A screenshot of a billability software displaying a financial dashboard for a digital marketing strategy project, with graphs showing budgeting, profitability, and billable time. Detailed sections include time tracking, profit calculations, and invoicing status.

Billability is a key metric that provides clarity on your team’s productivity, project performance, and finances.

It depicts the amount of time that your employees are spending on tasks related to client projects, or in short, the ratio of billable time tracked vs total hours worked.

In this article, we’ll provide answers to four main questions:

  • What is billability, and how do you calculate it?
  • What is the difference between billability and utilization?
  • Why is it so important?
  • And how do you optimize it?

What Is Billability?

Billability is a metric used in professional services to gauge productivity and efficiency. It’s the percentage of time your employees spend on client-facing tasks vs their total hours tracked.

Billable hours include a wide range of activities spent on billable projects, such as client meetings and time directly spent working on deliverables. Non-billable hours include administrative tasks non-related to projects, internal meetings, skill-building initiatives, pitching for new clients, etc.

Billability vs Utilization: Is There a Difference?

During your career or while browsing resources, you’ve probably come across the term billable utilization, utilization, or utilization rate. So, what’s the difference between billability and billable utilization rates?

The way these two terms are understood can vary from business to business.
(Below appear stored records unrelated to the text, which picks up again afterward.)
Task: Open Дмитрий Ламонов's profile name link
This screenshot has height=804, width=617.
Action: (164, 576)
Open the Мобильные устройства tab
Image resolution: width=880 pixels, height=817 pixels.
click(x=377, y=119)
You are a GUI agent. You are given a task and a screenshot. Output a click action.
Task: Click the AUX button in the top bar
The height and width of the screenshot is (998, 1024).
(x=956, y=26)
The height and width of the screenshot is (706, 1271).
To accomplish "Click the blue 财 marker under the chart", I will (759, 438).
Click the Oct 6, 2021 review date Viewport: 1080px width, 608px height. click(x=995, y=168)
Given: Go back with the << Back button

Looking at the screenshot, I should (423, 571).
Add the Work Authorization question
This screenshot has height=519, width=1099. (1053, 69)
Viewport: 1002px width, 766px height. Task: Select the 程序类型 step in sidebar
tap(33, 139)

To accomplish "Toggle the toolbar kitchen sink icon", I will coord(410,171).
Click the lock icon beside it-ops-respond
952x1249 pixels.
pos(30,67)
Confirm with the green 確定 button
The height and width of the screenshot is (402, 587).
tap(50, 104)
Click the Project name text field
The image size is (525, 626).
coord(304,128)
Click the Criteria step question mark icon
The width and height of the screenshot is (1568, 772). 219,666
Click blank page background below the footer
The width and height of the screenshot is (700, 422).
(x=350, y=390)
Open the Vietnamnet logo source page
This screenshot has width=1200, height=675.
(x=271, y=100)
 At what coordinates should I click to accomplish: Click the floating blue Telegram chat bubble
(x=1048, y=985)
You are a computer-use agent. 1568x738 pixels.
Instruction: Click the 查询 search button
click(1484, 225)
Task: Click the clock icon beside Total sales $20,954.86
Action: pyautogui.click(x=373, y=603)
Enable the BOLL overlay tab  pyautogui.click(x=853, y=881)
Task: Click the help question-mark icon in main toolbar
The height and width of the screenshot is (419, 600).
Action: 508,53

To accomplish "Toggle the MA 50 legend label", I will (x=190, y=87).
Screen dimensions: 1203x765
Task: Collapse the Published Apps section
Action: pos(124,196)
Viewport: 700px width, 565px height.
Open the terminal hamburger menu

They’re either used synonymously or seen as connected but different terms.

Under the second interpretation, we would define the two in the following way:

  • Billability is seen as the scheduled or planned billable rate for a certain period; for example, an employee’s billability can be set to be 70% for Q1
  • Billable utilization is seen as the number of billable hours vs actual hours worked; for example, the same employee has a workshop set in Q1, which brings their billable utilization down to 65%

In this article, we’ll use both terms synonymously, but it can be useful to know this distinction.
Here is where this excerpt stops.